O novo sistema é considerado essencial diante do atual cenário geopolítico internacional, marcado por conflitos de larga escala e emprego intensivo de vetores aéreos. O projeto busca dotar o Exército com meios de defesa antiaérea capazes de interceptar ameaças em média e grande altitude (a partir de 3 mil e além de 15 mil metros), protegendo a infraestrutura crítica, a população civil e as tropas em operação.

Segundo o documento oficial, o projeto será implementado em duas fases, com conclusão prevista até 2039. A primeira etapa, a ser finalizada até 2031, prevê a transformação do 12º Grupo de Artilharia de Campanha (GAC) em um Grupo de Artilharia Antiaérea (GAAAe) com capacidade para operar sistemas de médio e longo alcance. A segunda fase, entre 2032 e 2039, contempla a criação de um segundo GAAAe.

A diretriz destaca a necessidade de modernização doutrinária, capacitação de pessoal, adequação da infraestrutura e aquisição de simuladores e sistemas logísticos. O projeto também prevê estreita integração com a Base Industrial de Defesa nacional e a possibilidade de cooperação internacional.

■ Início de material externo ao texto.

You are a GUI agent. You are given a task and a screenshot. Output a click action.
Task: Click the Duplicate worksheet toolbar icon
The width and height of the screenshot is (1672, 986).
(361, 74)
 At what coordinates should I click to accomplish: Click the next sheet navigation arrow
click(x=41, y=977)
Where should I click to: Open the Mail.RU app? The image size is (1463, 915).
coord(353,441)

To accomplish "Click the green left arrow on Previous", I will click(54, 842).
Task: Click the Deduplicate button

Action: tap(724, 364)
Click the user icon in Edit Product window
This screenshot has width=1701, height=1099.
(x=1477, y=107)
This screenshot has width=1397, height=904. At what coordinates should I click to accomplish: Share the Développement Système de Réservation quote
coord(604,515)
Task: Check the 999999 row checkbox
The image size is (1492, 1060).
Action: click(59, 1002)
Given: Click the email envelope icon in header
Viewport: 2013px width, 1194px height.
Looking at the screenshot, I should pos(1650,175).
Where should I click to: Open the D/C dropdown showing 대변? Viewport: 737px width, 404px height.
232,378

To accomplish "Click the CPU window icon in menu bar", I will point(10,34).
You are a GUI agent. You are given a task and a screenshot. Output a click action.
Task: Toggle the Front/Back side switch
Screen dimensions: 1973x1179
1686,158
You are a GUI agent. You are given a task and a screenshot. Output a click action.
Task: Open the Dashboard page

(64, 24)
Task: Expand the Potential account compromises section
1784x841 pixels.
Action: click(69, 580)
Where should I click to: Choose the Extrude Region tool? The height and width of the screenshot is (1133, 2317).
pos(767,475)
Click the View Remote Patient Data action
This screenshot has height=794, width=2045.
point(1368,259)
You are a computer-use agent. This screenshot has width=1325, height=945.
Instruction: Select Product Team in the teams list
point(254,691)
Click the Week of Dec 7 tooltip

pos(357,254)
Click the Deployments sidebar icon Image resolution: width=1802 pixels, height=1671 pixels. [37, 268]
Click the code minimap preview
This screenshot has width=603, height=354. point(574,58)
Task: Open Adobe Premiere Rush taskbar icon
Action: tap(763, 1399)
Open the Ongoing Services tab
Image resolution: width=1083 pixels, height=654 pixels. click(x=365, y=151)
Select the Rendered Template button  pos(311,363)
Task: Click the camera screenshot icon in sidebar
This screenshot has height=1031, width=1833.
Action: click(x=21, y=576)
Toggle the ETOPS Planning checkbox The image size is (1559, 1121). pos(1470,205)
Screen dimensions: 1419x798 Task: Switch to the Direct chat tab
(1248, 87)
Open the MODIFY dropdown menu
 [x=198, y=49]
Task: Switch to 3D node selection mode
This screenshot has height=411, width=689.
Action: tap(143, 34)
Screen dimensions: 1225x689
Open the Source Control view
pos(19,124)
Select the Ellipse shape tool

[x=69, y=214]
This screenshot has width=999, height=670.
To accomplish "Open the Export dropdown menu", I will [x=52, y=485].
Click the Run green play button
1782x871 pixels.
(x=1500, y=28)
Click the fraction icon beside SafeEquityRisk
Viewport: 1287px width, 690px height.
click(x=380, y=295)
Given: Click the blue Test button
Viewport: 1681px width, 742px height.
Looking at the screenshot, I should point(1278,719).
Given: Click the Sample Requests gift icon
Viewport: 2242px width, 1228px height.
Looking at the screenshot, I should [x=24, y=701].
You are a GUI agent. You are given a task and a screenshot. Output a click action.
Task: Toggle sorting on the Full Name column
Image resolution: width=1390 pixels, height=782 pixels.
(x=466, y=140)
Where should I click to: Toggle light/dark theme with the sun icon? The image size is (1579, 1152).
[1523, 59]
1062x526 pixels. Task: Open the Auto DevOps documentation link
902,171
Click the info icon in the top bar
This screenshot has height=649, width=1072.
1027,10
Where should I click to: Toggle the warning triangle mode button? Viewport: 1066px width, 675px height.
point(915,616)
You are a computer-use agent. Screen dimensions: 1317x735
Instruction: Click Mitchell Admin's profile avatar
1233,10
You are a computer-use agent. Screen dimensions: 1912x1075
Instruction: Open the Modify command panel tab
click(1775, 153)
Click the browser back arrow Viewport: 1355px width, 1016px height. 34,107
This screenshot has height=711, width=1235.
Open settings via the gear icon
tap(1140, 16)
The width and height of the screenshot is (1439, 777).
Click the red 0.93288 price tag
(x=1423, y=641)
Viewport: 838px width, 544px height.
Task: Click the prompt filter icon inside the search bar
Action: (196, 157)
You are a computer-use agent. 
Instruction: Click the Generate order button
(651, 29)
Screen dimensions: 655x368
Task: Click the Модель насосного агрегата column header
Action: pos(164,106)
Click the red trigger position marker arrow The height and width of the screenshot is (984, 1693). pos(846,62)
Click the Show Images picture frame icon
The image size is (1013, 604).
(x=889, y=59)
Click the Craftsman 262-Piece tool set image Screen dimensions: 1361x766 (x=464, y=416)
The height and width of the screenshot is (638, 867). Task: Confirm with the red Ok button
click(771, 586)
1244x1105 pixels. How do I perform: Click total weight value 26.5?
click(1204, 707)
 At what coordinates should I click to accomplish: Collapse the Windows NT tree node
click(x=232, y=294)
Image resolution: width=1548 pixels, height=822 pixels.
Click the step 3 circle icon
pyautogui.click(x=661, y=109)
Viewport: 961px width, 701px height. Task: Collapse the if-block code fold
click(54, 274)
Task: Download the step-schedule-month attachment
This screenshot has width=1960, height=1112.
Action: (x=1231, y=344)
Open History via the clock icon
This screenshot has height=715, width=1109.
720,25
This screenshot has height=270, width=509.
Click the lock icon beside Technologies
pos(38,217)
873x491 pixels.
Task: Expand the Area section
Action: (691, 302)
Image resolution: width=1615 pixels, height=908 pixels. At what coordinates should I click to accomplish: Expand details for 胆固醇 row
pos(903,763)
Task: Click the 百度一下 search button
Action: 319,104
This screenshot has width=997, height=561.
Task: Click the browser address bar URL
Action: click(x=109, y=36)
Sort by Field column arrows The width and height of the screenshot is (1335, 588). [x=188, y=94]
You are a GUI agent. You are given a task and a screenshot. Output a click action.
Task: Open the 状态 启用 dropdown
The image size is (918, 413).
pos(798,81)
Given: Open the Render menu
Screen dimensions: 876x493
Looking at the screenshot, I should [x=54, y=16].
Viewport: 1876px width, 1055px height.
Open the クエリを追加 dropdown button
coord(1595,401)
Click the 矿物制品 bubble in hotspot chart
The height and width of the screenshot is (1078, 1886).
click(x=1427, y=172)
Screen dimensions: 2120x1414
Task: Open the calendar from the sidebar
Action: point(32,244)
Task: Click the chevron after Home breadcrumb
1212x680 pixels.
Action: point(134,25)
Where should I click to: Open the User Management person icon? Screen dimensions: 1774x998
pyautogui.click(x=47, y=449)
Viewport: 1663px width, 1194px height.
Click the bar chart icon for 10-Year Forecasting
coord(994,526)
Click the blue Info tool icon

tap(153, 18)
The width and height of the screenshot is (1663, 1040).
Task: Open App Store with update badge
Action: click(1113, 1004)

O General de Exército Richard Fernandez Nunes, Chefe do Estado-Maior do Exército, ressaltou que o projeto tem “máxima prioridade” dentro do programa estratégico, devido à lacuna operacional existente na área de defesa antiaérea de média e grande altitude.

Além do fortalecimento da capacidade defensiva nacional, o projeto visa garantir o cumprimento da Estratégia Nacional de Defesa, que prevê o desenvolvimento de meios de alta tecnologia e o domínio de capacidades essenciais para a soberania nacional.

A implantação será gerida pelo Comando de Defesa Antiaérea do Exército, com apoio de diversos órgãos, incluindo o Comando Logístico (COLOG), o Departamento de Ciência e Tecnologia, o Departamento de Engenharia e Construção, e o Departamento de Educação e Cultura do Exército.

A expectativa é de que o novo sistema contribua significativamente para a prontidão operacional da Força Terrestre, consolidando a defesa antiaérea como vetor estratégico de dissuasão e proteção do território brasileiro.